• [Challenges]:
1. In the wiring guide, rewrite the paragraph beginning "Specific instructions for the Teensy 2.0" as a short bulleted list that keeps its main facts.
2. Reproduce the passage of the wiring guide word for word, from "Specific instructions for" up to and including "in the firmware.".
3. Proceed with the wiring guide on connecting a keyboard matrix to its controller, picking up right after its final sentence.

• [Text extract]:
Wiring up the controller

Now that the matrix itself is complete, it's time to connect what you've done to the microcontroller board.

Place the microcontroller where you want it to be located, give thought to mounting and case alignment. Bear in mind that the location of the USB socket can be different from the controller by using a short male to female cable if required,.

Find the pinout/documentation for your microcontroller board (links here) and make a note of all the digital I/O pins on it (note that on some controllers, like the teensy, analogue I/O can double as digital) as these are the pins you want to connect your wires to.

Specific instructions for the Teensy 2.0 There are some pins on the Teensy that are special, like D6 (the LED on the chip), or some of the UART, SPI, I2C, or PWM channels, but only avoid those if you're planning something in addition to a keyboard. If you're unsure about wanting to add something later, you should have enough pins in total to avoid a couple. The pins you'll absolutely have to avoid, as with any controller, are: GND, VCC, AREF, and RST - all the others are usable and accessible in the firmware.

• [Stored data]:
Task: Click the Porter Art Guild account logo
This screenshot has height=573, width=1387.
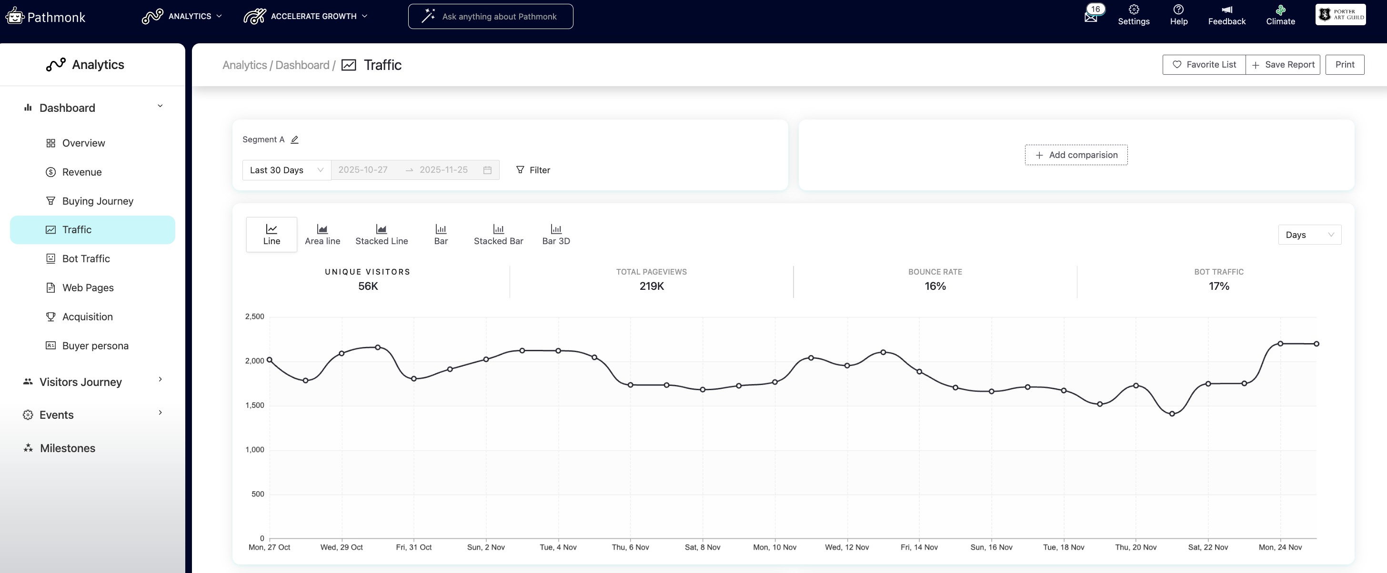Action: pyautogui.click(x=1340, y=15)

• [Answers for the tasks]:
1.
- Some Teensy 2.0 pins are special, such as D6 (the LED on the chip) and some of the UART, SPI, I2C, or PWM channels.
- These only need to be avoided if something is planned in addition to a keyboard. If unsure, there should be enough pins in total to leave a couple free.
- As with any controller, GND, VCC, AREF, and RST must always be avoided.
- All other pins are usable and accessible in the firmware.

2.
Specific instructions for the Teensy 2.0 There are some pins on the Teensy that are special, like D6 (the LED on the chip), or some of the UART, SPI, I2C, or PWM channels, but only avoid those if you're planning something in addition to a keyboard. If you're unsure about wanting to add something later, you should have enough pins in total to avoid a couple. The pins you'll absolutely have to avoid, as with any controller, are: GND, VCC, AREF, and RST - all the others are usable and accessible in the firmware.

3.
Cut wires to the length of the distance from the a point on each column/row to the controller. You can solder anywhere along the row, as long as it's after the diode - soldering before the diode (on the keyswitch side) will cause that row not to work.

Ribbon cable can be used to keep this extra tidy. You may also want to consider routing the wires beneath the exisiting columns/rows.

Ribbon Cable

As you solder the wires to the controller make a note of which row/column is going to which pin on the controller as we'll use this data to setup the matrix when we create the firmware.

As you move along, be sure that the controller is staying in place - recutting and soldering the wires is a pain!

Getting Some Basic Firmware Set Up

From here, you should have a working keyboard once you program a firmware.

Simple firmware can be created easily using the Keyboard Firmware Builder website. Recreate your layout using Keyboard Layout Editor, import it and recreate the matrix (if not already done as part of planning the matrix.

Go through the rest of the tabs, assigning keys until you get to the last one where you can compile and download your firmware. The .hex file can be flashed straight onto your keyboard, and the .zip of source files can be modified for advanced functionality and compiled locally using the method described in the collapsable section below, or using the more comprehensive getting started guide.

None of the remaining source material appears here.